→ Exercise directions:
Copy the rows below word for word, starting at the line that has "Screen dimensions: 508x380" and stopping after the line that has "pyautogui.click(x=85, y=179)". Leave the pictures out.

==========

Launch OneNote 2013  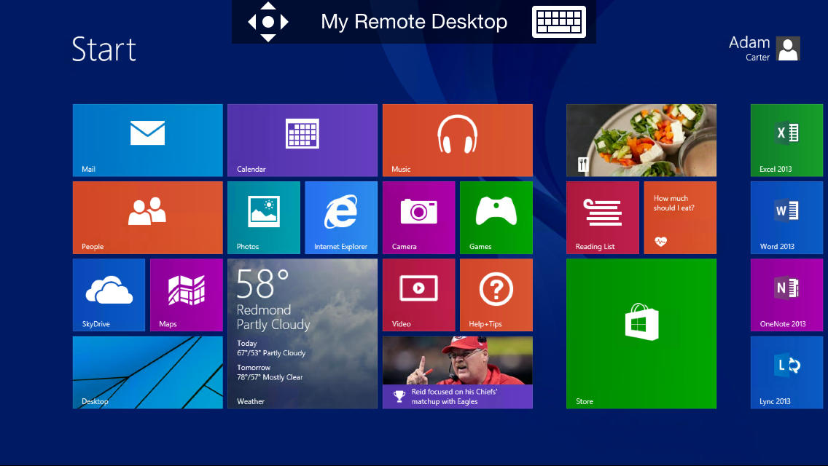[786, 295]
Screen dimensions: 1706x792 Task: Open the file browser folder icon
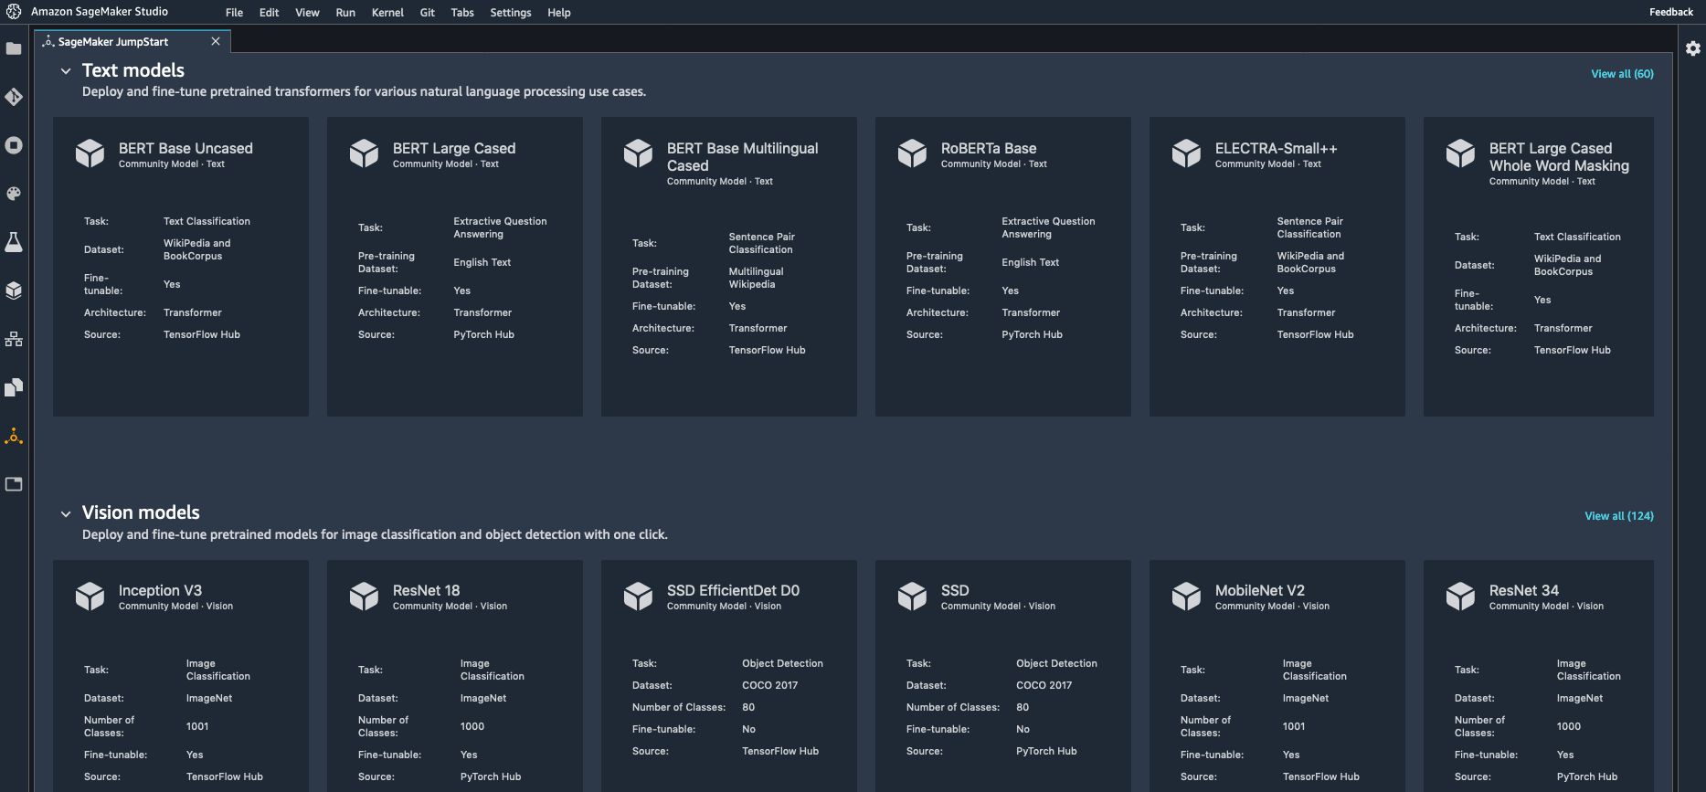point(14,48)
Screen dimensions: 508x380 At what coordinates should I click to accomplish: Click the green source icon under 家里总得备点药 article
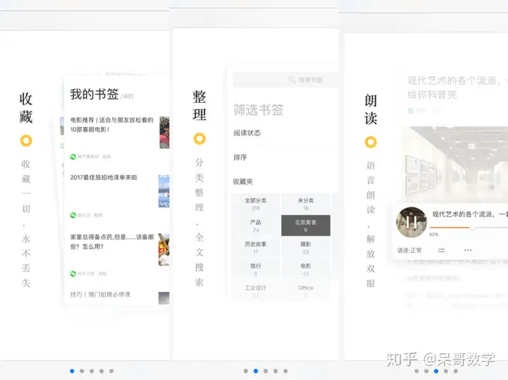click(73, 274)
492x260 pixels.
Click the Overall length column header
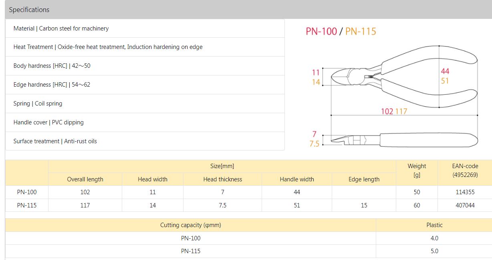pyautogui.click(x=85, y=179)
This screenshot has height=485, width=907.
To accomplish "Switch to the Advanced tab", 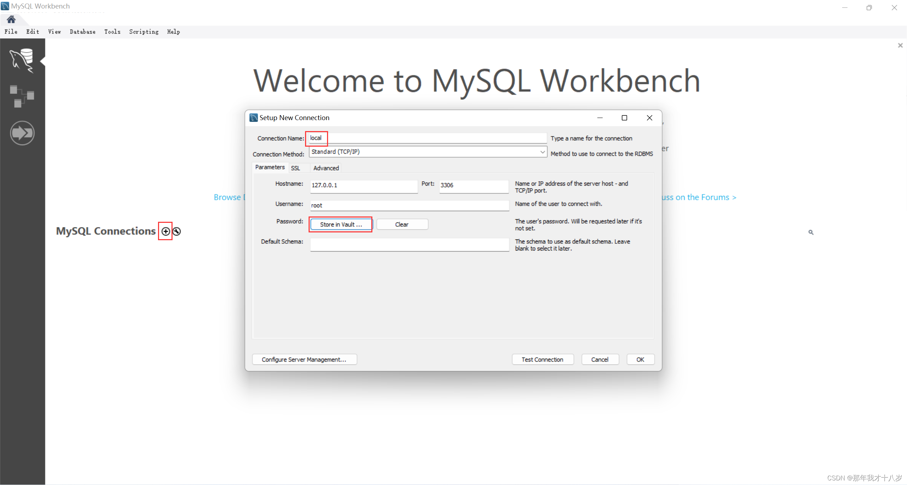I will coord(326,168).
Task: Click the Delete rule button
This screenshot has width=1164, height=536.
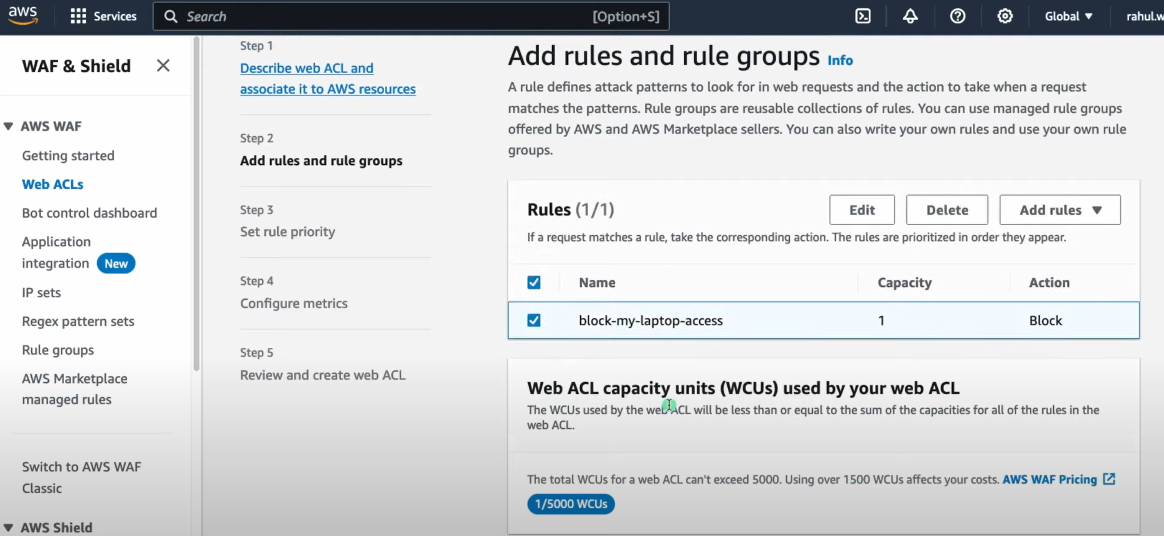Action: [x=947, y=210]
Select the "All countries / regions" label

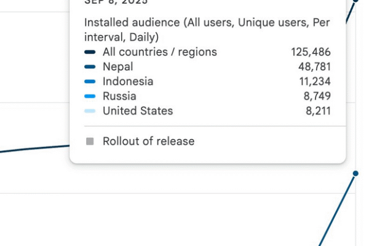click(x=159, y=52)
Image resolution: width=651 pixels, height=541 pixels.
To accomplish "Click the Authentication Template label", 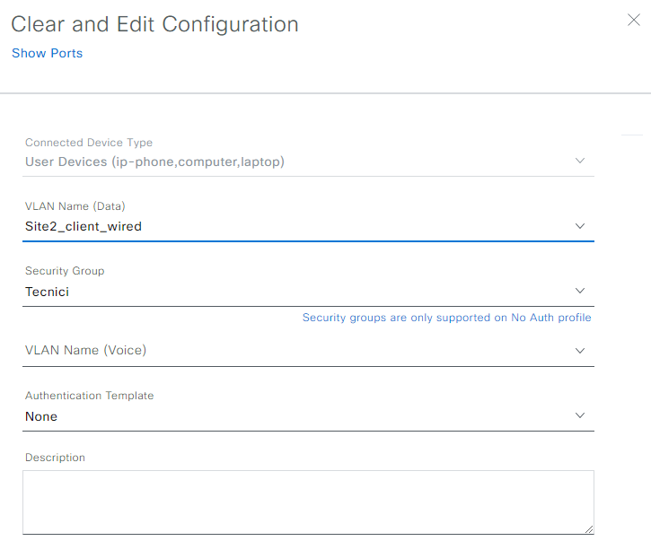I will (89, 396).
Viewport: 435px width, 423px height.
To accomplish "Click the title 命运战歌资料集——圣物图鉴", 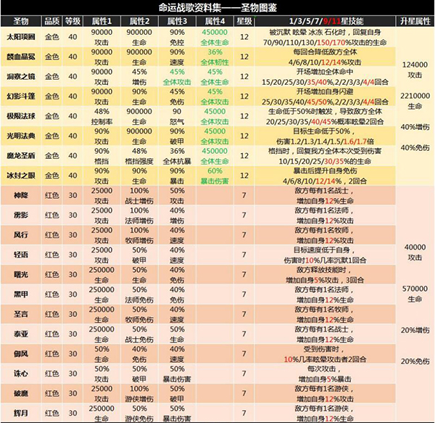I will (x=217, y=7).
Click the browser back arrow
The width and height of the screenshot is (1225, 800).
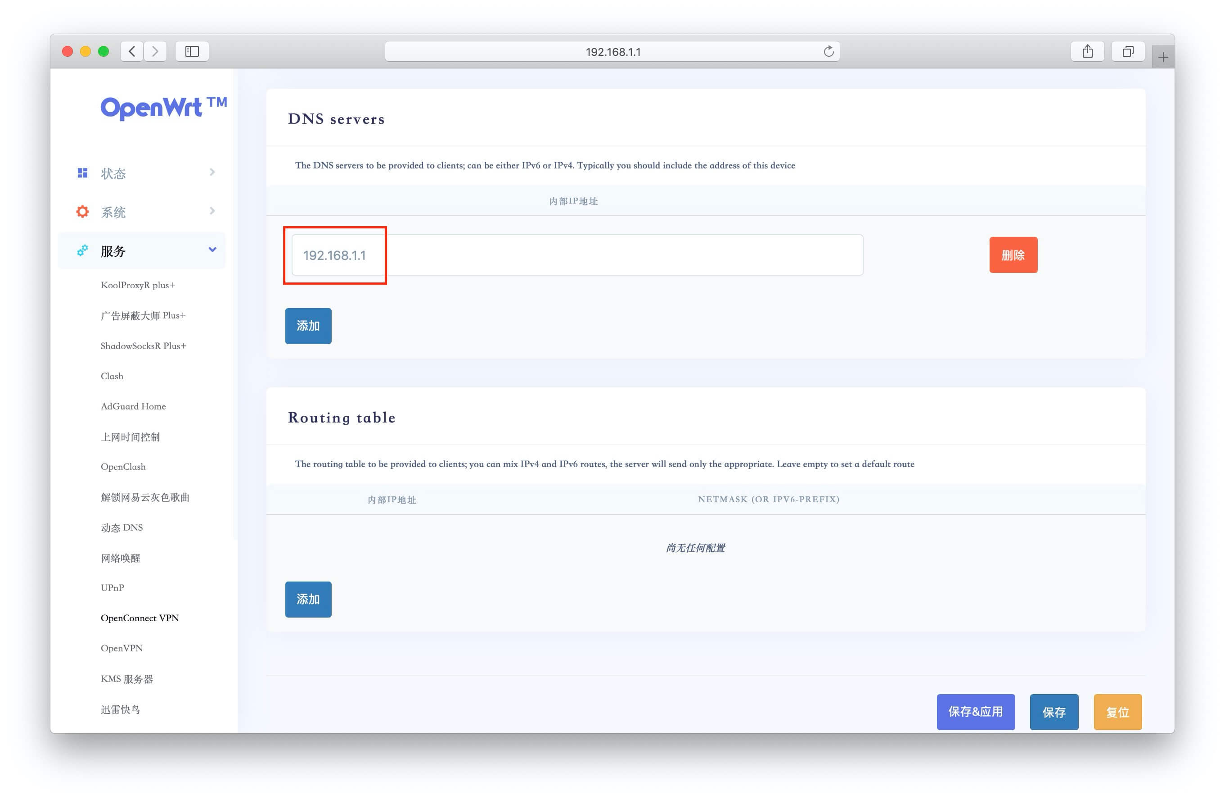[x=132, y=52]
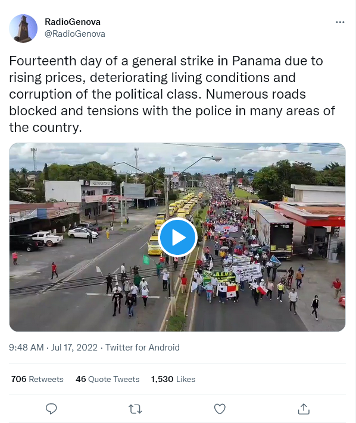Open the three-dot More options menu
The height and width of the screenshot is (423, 356).
tap(340, 22)
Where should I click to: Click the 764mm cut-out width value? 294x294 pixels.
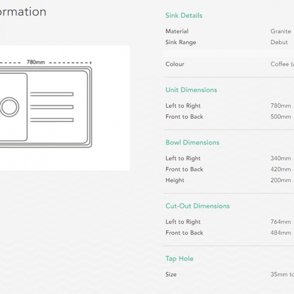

==========

→ Answer to this exercise:
Screen dimensions: 508x380 At what coordinates should I click to accomplish: Click the green source icon under 家里总得备点药 article
click(73, 274)
492x260 pixels.
Click the Overall length column header
pyautogui.click(x=85, y=179)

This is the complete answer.